Another promised benefit of our keeping this day is victory over our enemies: And I will cause you to ride on the high hills of the earth, (vs.14b). This is language of victory! (See Deuteronomy 32:12-13; 33:29). This language describes the victory of Israel returning from exile, victory over her cruel enemies. (see Isaiah 33:16) In the New Cov­enant we are promised victory as well. Yet in all these things we are more than conquerors through Him who loved us (Romans 8:37).

Are you experiencing victory over sin and temptations? Are you constantly beaten down? Could it be possible that you con­tinue to fall under the dominion of some sin because you have not sanctified this day in your heart?

The last promise for honouring this day is that God’s people will feeding on gospel riches: Then you shall delight yourself in the LORD; And I will cause you to ride on the high hills of the earth, And feed you with the herit­age of Jacob your father. The mouth of the LORD has spoken” (Isaiah 58:14). To feed on an inheritance is to receive it and make use of it. An inheritance which remains all tied up in the lawyer’s office is not a very useful inheritance! Israel was promised the land, but if they did not receive it, they could not enjoy it. How does this inheritance apply to us? We have been promised the benefits of salvation: adoption, assurance of salvation, boldness in prayer, confidence. This prom­ise means we will revel in our privileges as children of God (Pipa, p.14). Are you feeding on and enjoying the riches of what God has promised you?

D. For the mouth of the Lord has spoken it🔗

The last little phrase is used by Isaiah when he speaks great, gospel promises! The glory of the LORD shall be revealed, “And all flesh shall see it together; For the mouth of the LORD has spoken” (Isaiah 40:5). Here God is guaranteeing the promise! The Lord puts it all on the line. He say,

I the Lord God who cannot lie, I promise that if you keep my Sabbath and delight in it, you will delight in me, gain spiritual victory and enjoy your inheritance. Pipa, p.14

If we still have endless arguments about don’t do this or don’t do that on the Lord’s Day we have missed the point. Our focus must be on delighting in God on His day so that we may experience greater communion with Christ, and victory over our enemies.

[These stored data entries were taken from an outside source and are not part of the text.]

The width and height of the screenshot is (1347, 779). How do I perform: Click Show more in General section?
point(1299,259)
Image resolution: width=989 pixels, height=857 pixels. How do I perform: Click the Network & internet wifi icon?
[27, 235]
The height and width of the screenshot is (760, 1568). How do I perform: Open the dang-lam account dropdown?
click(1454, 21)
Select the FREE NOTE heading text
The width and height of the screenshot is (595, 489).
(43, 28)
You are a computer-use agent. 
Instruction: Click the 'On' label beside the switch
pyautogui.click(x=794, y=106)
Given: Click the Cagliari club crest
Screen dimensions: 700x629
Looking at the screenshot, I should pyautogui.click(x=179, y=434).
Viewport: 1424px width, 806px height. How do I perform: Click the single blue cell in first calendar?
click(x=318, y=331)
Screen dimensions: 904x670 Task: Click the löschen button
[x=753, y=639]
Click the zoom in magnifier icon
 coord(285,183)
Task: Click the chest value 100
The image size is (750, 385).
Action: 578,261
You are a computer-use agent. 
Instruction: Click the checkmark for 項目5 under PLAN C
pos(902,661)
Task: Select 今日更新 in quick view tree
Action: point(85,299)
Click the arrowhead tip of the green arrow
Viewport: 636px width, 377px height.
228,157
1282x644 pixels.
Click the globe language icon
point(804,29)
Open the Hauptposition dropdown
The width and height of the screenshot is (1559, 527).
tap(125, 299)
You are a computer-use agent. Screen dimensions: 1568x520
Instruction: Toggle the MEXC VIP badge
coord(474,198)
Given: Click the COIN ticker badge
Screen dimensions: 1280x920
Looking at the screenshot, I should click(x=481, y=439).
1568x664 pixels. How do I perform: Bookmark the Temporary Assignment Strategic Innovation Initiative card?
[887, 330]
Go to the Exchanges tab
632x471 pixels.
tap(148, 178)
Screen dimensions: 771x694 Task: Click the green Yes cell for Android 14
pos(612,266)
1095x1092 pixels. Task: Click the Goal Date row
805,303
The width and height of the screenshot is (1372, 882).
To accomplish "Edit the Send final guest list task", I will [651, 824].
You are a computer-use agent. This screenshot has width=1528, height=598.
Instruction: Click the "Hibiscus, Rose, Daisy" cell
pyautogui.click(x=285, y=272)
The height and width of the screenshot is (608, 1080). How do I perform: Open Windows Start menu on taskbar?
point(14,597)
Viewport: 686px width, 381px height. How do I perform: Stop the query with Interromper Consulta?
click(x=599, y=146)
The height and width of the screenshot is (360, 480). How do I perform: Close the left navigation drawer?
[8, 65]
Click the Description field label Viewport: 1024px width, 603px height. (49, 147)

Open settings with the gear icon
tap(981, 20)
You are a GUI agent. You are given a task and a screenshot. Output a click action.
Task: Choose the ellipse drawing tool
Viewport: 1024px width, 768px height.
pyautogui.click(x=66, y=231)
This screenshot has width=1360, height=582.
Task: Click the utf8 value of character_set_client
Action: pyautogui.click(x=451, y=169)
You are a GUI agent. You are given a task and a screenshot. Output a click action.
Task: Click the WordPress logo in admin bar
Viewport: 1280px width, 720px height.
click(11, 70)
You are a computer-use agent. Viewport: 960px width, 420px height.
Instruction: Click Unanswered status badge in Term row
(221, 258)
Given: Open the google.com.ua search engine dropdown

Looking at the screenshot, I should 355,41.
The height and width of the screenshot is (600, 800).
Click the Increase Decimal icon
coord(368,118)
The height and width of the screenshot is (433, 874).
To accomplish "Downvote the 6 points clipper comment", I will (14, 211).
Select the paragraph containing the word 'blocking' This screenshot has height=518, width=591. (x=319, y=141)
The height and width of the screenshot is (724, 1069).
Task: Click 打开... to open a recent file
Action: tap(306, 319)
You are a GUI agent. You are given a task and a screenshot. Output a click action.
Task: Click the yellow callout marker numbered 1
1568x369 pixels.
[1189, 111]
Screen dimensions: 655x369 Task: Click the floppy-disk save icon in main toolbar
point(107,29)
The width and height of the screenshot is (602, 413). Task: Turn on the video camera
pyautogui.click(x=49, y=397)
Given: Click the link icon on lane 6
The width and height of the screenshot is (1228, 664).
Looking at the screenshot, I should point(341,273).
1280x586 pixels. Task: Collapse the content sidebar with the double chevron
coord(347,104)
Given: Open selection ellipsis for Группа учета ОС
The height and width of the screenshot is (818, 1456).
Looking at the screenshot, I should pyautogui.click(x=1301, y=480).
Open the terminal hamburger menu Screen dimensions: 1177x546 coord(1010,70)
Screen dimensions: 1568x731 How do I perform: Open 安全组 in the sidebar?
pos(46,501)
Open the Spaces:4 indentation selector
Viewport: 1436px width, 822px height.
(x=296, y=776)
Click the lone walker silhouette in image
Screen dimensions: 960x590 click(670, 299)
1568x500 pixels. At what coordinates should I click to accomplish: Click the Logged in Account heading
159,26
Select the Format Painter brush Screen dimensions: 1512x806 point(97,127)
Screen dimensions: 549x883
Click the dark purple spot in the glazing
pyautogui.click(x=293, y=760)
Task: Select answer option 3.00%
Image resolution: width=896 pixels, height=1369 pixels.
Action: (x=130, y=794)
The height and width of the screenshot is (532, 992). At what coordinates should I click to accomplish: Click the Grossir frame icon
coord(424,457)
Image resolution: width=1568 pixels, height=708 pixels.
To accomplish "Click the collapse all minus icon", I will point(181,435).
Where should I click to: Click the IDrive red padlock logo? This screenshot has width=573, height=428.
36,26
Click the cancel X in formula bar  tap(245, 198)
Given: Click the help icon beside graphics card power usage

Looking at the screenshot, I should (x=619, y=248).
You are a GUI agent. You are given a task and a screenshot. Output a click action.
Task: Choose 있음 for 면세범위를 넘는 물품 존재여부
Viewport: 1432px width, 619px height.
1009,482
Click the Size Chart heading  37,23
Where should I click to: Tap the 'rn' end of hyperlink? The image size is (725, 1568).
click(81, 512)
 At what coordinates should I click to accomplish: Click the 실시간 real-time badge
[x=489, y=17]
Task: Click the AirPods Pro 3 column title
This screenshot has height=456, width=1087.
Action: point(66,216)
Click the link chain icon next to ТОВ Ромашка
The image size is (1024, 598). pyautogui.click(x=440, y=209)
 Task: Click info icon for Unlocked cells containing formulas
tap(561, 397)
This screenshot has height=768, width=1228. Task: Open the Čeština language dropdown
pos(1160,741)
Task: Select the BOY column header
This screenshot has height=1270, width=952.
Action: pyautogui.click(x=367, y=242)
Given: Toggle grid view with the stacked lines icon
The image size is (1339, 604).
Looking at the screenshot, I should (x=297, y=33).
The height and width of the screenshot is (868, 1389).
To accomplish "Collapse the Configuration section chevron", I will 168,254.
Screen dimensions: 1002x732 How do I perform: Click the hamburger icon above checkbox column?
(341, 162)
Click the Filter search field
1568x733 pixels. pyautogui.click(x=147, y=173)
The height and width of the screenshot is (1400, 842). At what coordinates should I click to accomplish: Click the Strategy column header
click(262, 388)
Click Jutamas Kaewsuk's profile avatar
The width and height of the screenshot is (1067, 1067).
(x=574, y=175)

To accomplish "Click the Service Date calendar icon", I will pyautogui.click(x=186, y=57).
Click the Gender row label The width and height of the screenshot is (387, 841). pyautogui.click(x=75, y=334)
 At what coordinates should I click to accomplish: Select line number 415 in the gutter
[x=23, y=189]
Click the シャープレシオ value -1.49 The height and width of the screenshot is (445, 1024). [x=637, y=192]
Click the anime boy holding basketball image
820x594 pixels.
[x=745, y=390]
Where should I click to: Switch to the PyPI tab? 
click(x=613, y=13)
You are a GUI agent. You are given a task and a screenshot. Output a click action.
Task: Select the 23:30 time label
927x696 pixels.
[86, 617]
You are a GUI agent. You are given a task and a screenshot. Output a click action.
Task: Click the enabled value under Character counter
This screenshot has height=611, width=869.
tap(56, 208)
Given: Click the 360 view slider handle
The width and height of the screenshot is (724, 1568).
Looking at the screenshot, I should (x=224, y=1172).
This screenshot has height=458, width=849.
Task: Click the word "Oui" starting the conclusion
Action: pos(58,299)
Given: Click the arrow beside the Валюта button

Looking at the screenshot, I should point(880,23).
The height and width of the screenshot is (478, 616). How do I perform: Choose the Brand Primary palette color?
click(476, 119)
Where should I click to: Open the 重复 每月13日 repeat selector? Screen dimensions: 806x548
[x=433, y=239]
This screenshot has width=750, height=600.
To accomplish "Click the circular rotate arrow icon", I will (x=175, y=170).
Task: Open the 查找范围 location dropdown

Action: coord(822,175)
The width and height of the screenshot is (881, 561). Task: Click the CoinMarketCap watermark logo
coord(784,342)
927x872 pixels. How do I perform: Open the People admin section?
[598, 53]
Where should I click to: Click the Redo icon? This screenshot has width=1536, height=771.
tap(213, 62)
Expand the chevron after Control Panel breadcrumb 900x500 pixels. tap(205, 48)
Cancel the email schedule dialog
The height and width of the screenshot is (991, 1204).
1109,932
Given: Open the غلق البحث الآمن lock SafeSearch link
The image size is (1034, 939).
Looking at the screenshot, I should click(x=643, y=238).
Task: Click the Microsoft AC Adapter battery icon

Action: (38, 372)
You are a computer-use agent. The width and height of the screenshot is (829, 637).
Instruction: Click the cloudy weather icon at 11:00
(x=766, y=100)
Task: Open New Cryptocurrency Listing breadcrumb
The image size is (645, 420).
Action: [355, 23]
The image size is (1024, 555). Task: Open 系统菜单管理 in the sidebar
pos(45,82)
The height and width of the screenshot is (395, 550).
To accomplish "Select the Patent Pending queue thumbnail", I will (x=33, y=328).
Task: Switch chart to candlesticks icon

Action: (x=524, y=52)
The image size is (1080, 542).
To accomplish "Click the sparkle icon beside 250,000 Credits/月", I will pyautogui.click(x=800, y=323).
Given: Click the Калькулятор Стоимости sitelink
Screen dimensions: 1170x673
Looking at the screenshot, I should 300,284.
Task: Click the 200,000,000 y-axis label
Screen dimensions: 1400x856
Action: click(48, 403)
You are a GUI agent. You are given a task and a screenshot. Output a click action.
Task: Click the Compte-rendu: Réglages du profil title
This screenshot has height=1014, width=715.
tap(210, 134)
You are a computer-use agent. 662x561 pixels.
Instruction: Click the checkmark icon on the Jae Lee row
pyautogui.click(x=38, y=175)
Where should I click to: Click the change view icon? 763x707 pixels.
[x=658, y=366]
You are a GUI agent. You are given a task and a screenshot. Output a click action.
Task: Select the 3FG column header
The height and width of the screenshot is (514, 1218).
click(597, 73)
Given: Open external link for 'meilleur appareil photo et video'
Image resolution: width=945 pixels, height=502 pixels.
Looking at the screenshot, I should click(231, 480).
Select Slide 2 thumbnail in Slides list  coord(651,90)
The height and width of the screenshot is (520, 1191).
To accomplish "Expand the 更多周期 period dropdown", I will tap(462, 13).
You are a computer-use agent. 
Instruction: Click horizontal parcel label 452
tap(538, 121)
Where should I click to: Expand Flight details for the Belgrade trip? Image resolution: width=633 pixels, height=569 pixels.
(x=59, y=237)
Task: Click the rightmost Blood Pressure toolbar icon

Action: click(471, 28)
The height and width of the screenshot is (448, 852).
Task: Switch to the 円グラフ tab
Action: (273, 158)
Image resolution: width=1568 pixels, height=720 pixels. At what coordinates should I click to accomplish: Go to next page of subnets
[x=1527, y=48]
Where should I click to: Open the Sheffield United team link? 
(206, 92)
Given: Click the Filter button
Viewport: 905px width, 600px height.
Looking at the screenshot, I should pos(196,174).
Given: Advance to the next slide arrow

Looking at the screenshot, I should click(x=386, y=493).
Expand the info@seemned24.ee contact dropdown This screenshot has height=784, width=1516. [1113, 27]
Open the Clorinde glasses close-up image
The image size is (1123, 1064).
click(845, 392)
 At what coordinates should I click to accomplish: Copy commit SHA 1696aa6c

Questions for Discussion:🔗

  1. You are discussing the Sabbath with an evangelical friend. He/she says that the Sab­bath is no longer valid as it was a ceremonial law now fulfilled in Christ. How would you de­fend one’s keeping of the Lord’s Day? What Bible passages would you refer to?
  2. Is your attitude to the Lord’s Day largely positive or negative? What should one’s ap­proach be? List 5 activities you could do in this day to help you to delight in the Lord.
  3. Does it matter what kind of work you choose to do or what kind of career you choose to study for? Can you establish some principles for Sunday jobs? Does our global and industrial age make finding and applying Biblical principles more difficult? (For example, in Canada if the power supply would be disrupted for a short time, people would begin to freeze to death. What about a believer who works at the power plant at times on Sunday shift?) (Did you know that the Puritans taught that public inns should be open on Sunday for food and lodging?)
  4. Is Church attendance on the Lord’s Day important to you? Do you delight in coming twice? Be honest! How could your attitude be improved?
  5. In light of Isaiah 58:13-14 what kinds of recreation would be legitimate on the Lord’s Day? What kinds of activities do you think you could change in your life?
  6. Discuss: Legalists and liberals both fail to properly observe the Lord’s Day. What are both groups missing out on concerning this Day?
  7. List some ways in which you can best prepare for the Lord’s Day.